New South Wales-based red meat processor, Bindaree Beef, and exporter Sanger Australia have announced that the two companies have agreed to merge through a non-cash deal, effective July 6. The new company will be known as Bindaree Beef Group.
Earlier this year Bindaree Beef made it known it was seeking expressions of interest in the acquisition of an equity position in the company, and it is believed that this merger, which will link production, marketing, and exporting activities, will make the company more attractive in the eyes of investors.
“Sanger has always managed our sales channel and export markets efficiently,” said Bindaree chairman, JR McDonald, “This relationship gives us access to youth and enthusiasm while delivering a cost-effective sales platform that we share with all of Sanger’s other long-term supply partners.”

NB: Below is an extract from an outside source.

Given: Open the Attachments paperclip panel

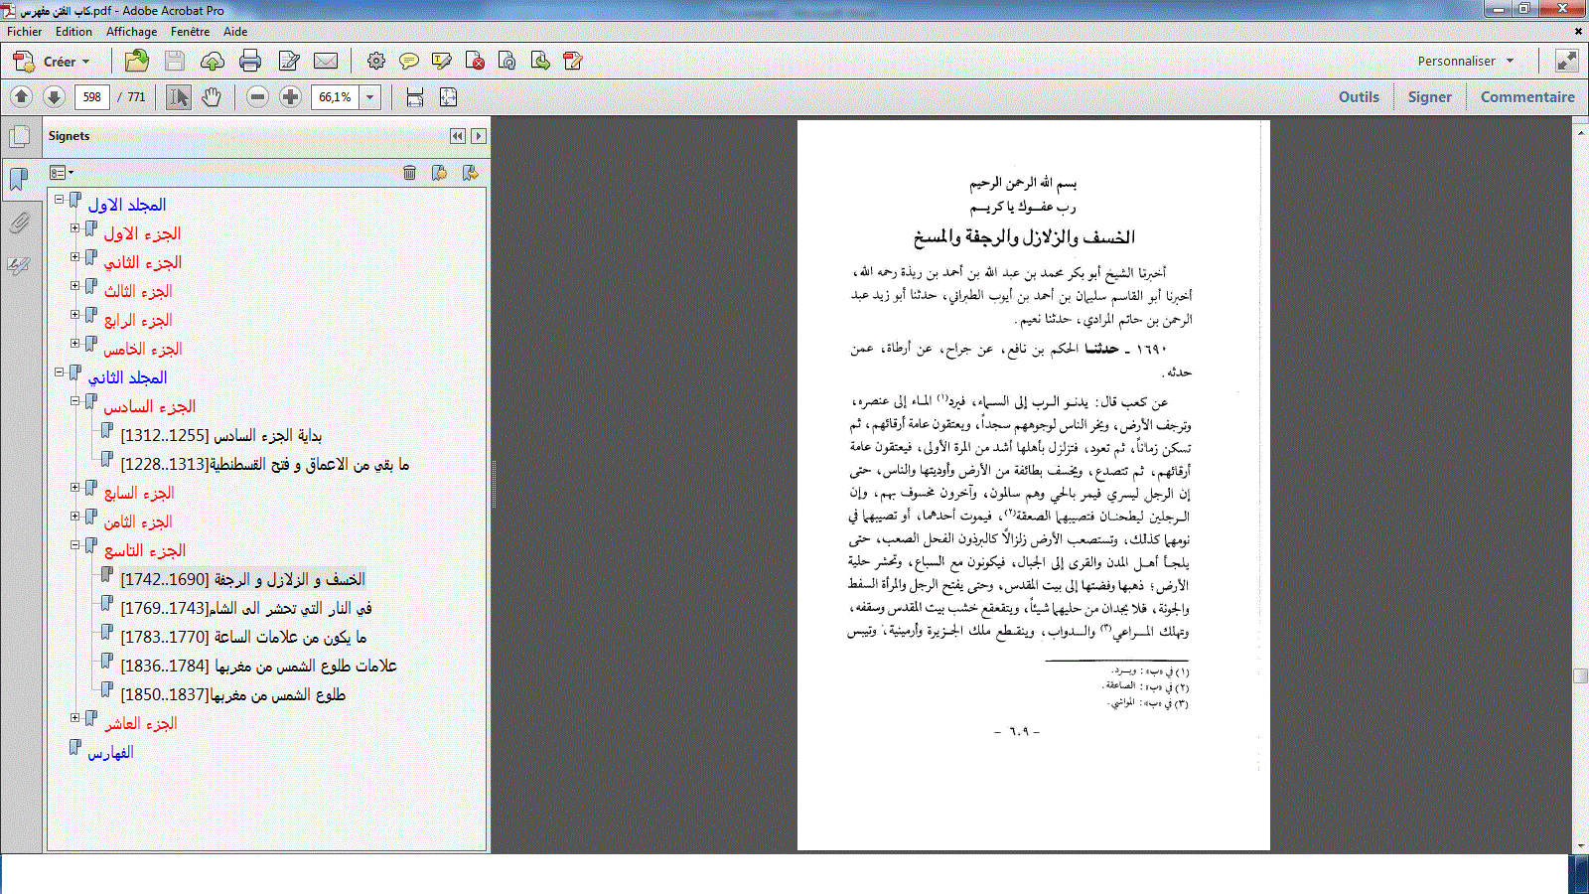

Sanger and Bindaree have had a business relationship for 42 years, and it will continue to be an independent subsidiary of the new entity. Over the past five years Sanger has seen rapid expansion. Supplying branded beef under Wagyu, Angus, marbled grainfed and grassfed brands, in the last financial year the company saw sales of $650 million from the distribution of meat to 350 regular global customers across all segments of the hospitality and food industries. The company’s staff has tripled within the past few years, and the company now has sales offices in Melbourne, Dublin, Dallas, Atlanta, and Shanghai.
Bindaree Beef, owned by the McDonald family, is the sixth largest beef processor in Australia, processing 6,000 head per week through its abattoir in Inverell in New South Wales. It also has retail interests through the Australian Meat Emporium and a retail case-ready operation that supplies Aldi Supermarkets.